- _Work required_
Write the lines as a Markdown table with the columns Row and Text, numbering each row. Include only the lines from the one containing "This screenshot has width=1780, height=1232." through the one containing "Screen dimensions: 1055x2013", both ends included, and leave out any blank lines and all pictures.

- _Extracted material_
━━━━━━━━━━━━━━━━━━━━━━━━━━━━━━

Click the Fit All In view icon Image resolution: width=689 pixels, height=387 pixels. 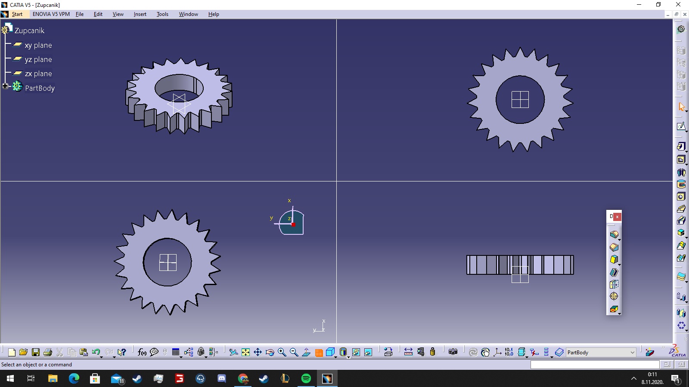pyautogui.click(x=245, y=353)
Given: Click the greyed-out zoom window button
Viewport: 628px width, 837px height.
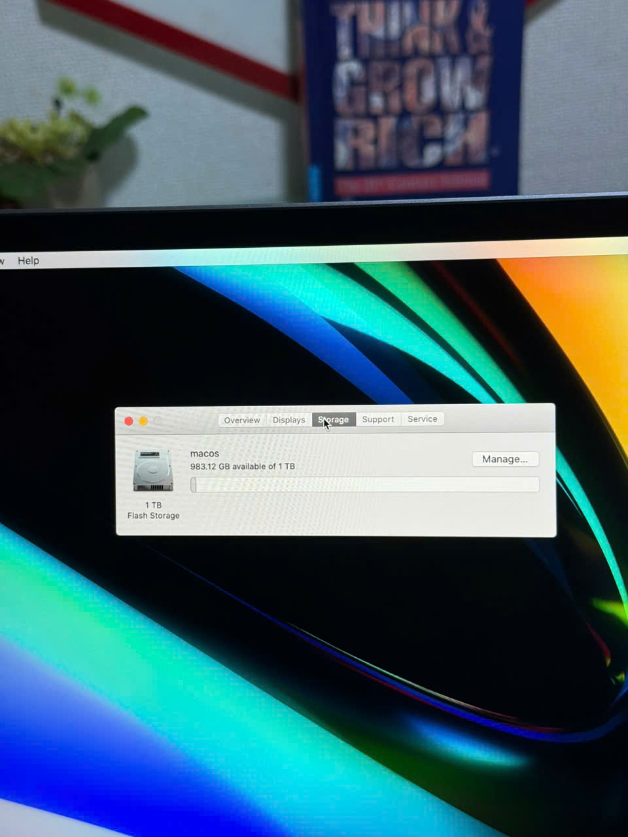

━━━━━━━━━━━━━━━━━━━━━━━━━━━━━━

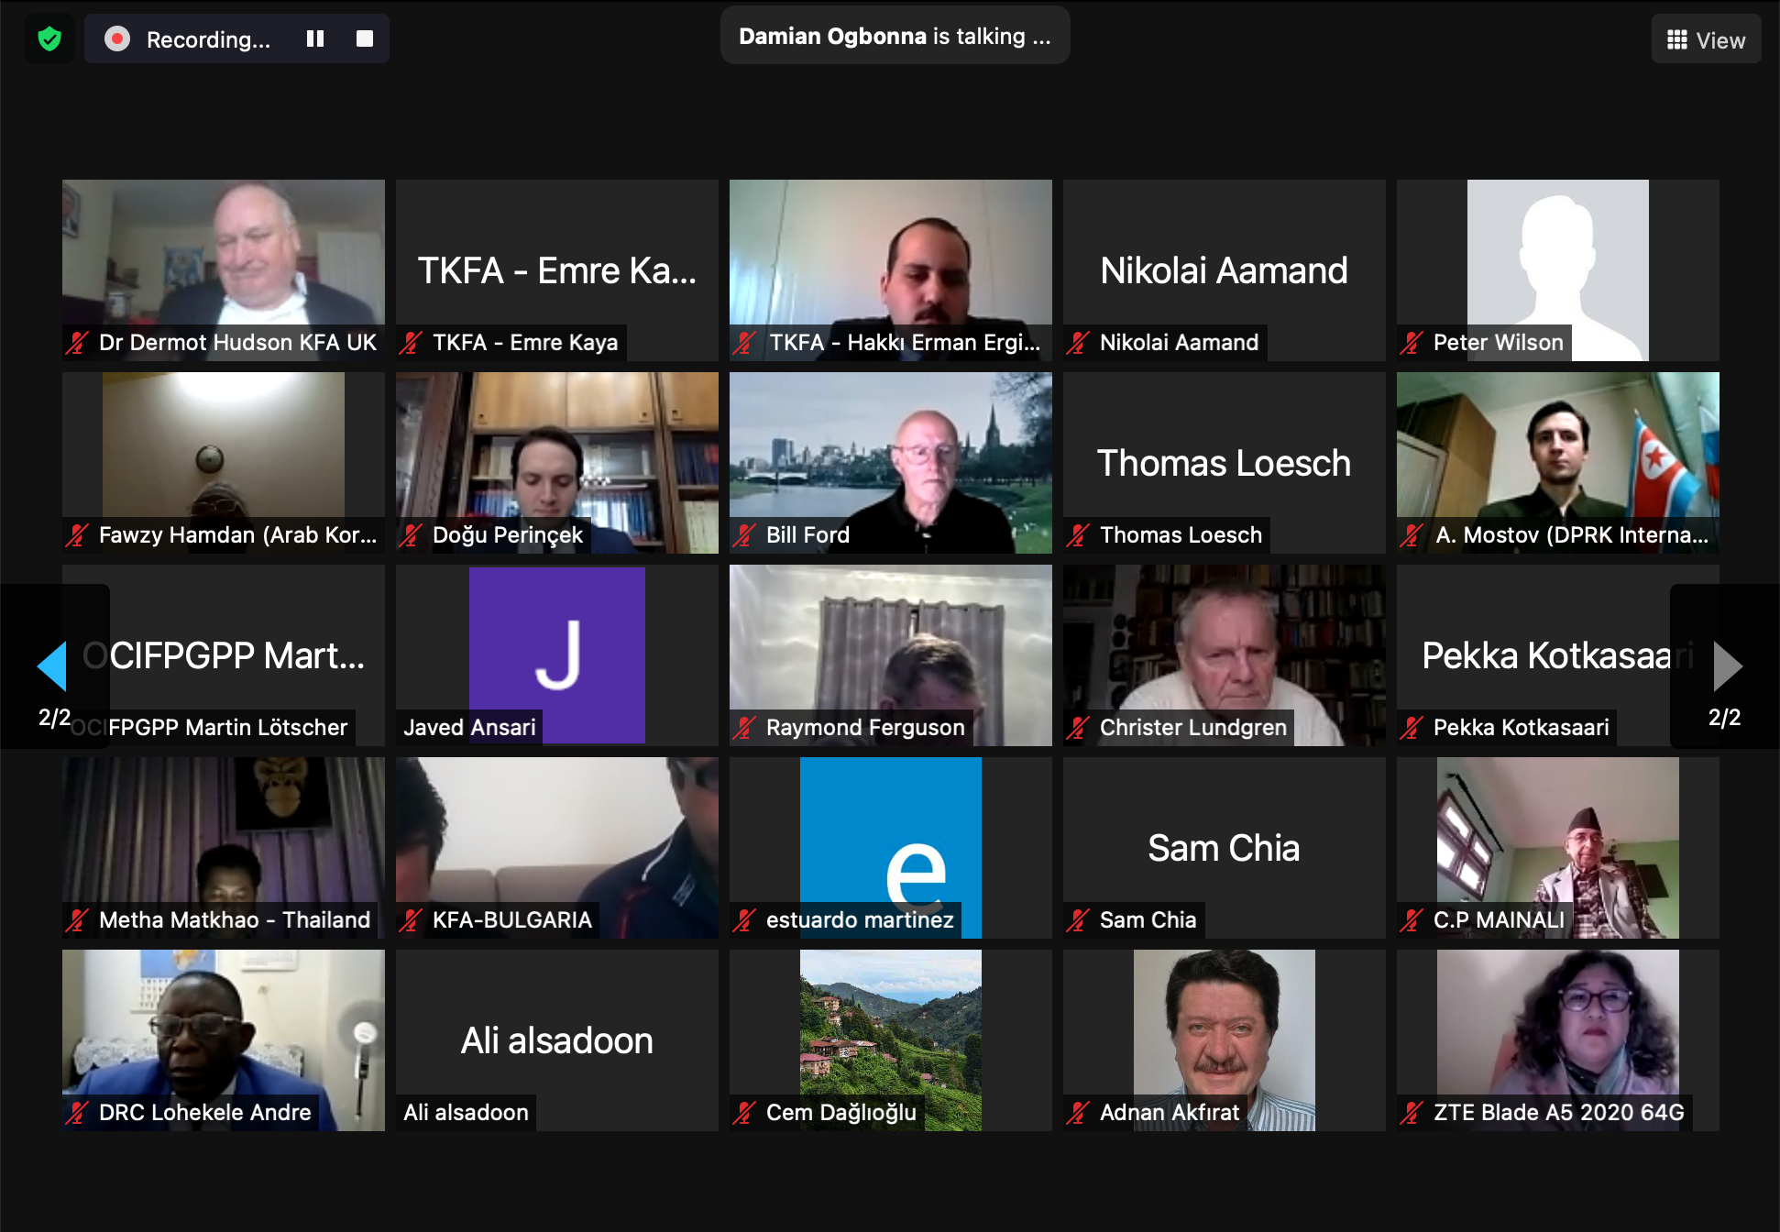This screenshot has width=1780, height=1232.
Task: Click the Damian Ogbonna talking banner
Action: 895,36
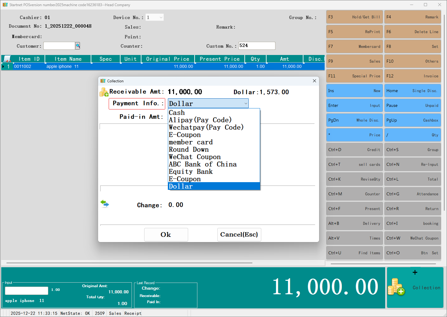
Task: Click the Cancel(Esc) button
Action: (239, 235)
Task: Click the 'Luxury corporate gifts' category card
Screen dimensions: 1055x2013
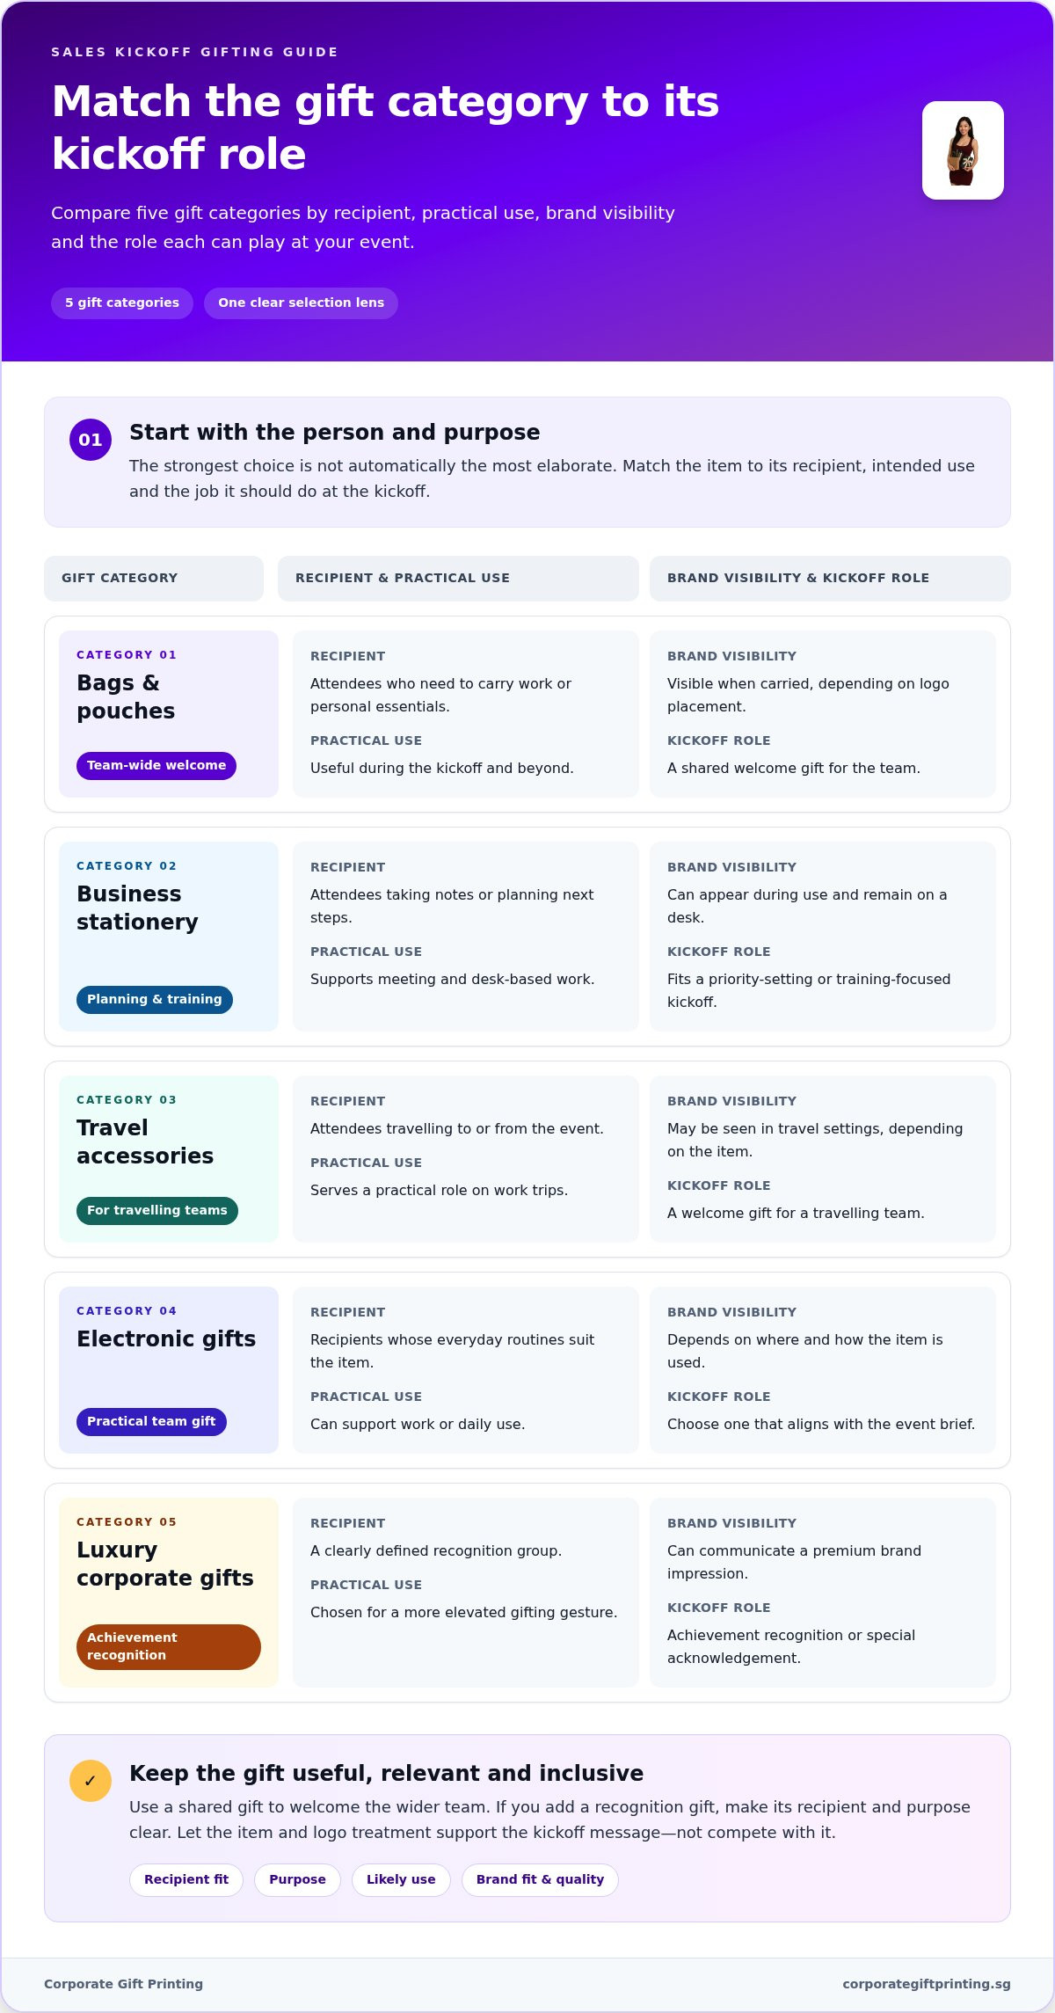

━━━━━━━━━━━━━━━━━━━━━━━━━━━━━━

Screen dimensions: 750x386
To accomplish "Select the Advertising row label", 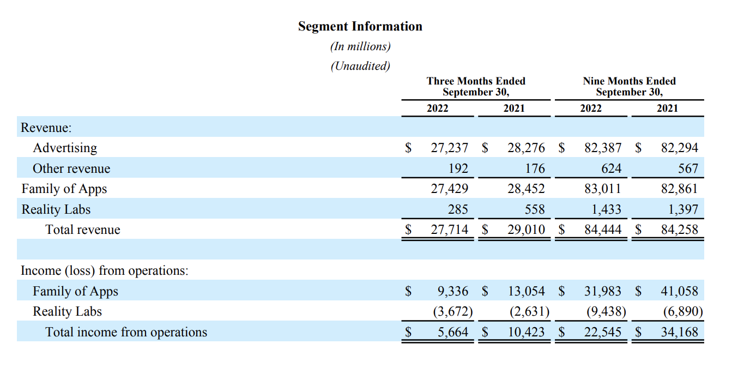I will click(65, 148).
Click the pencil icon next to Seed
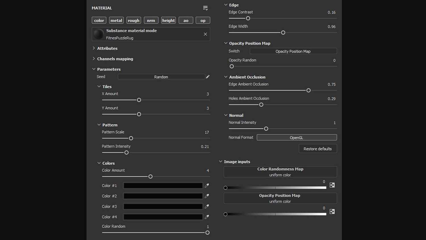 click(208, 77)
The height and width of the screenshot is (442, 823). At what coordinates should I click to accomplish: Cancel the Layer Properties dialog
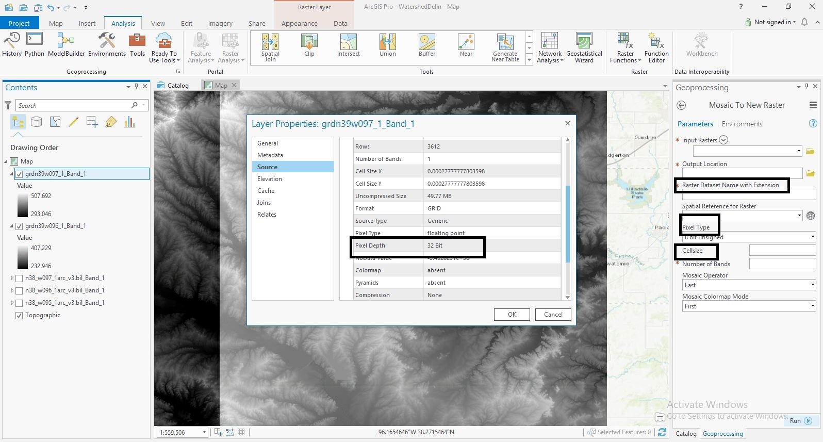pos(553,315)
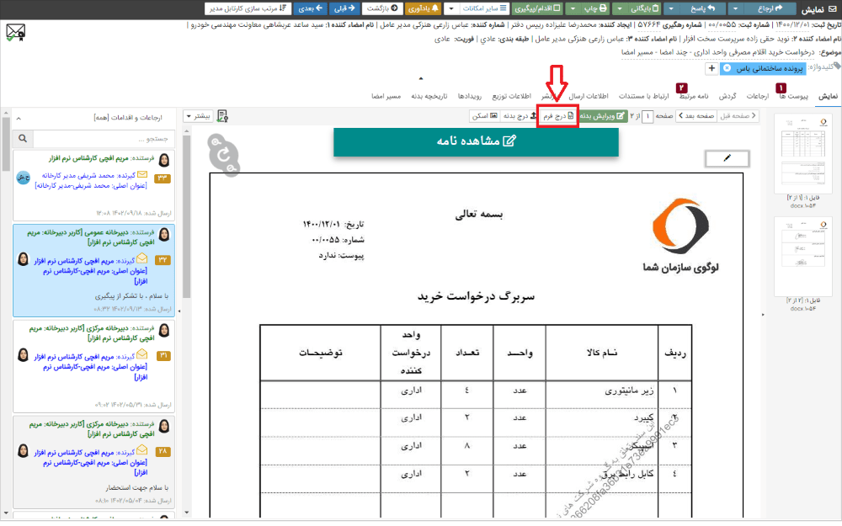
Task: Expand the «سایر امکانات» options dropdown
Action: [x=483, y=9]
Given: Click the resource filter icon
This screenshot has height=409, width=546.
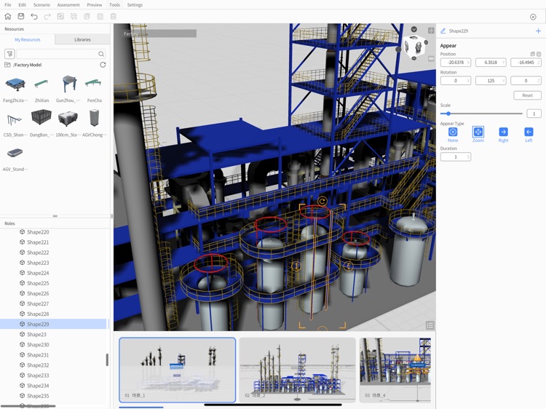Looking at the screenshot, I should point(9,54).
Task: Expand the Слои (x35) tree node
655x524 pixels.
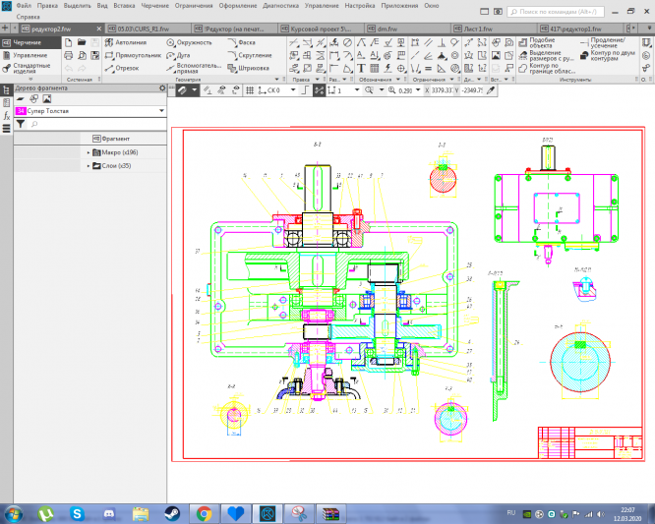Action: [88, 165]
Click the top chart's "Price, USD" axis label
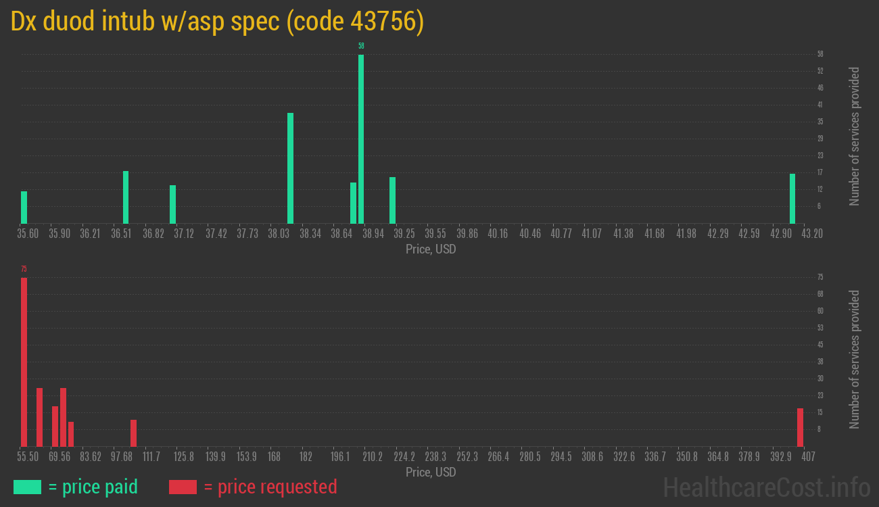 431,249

━━━━━━━━━━━━━━━━━━━━━━━━━━━━━━

- _Right answer_
| Row | Text |
|---|---|
| 1 | This screenshot has width=1780, height=1232. |
| 2 | Task: Click the Damian Ogbonna talking banner |
| 3 | Action: 895,36 |
| 4 | Task: Click the Cancel(Esc) button |
| 5 | Action: (239, 235) |
| 6 | Task: Click the 'Luxury corporate gifts' category card |
| 7 | Screen dimensions: 1055x2013 |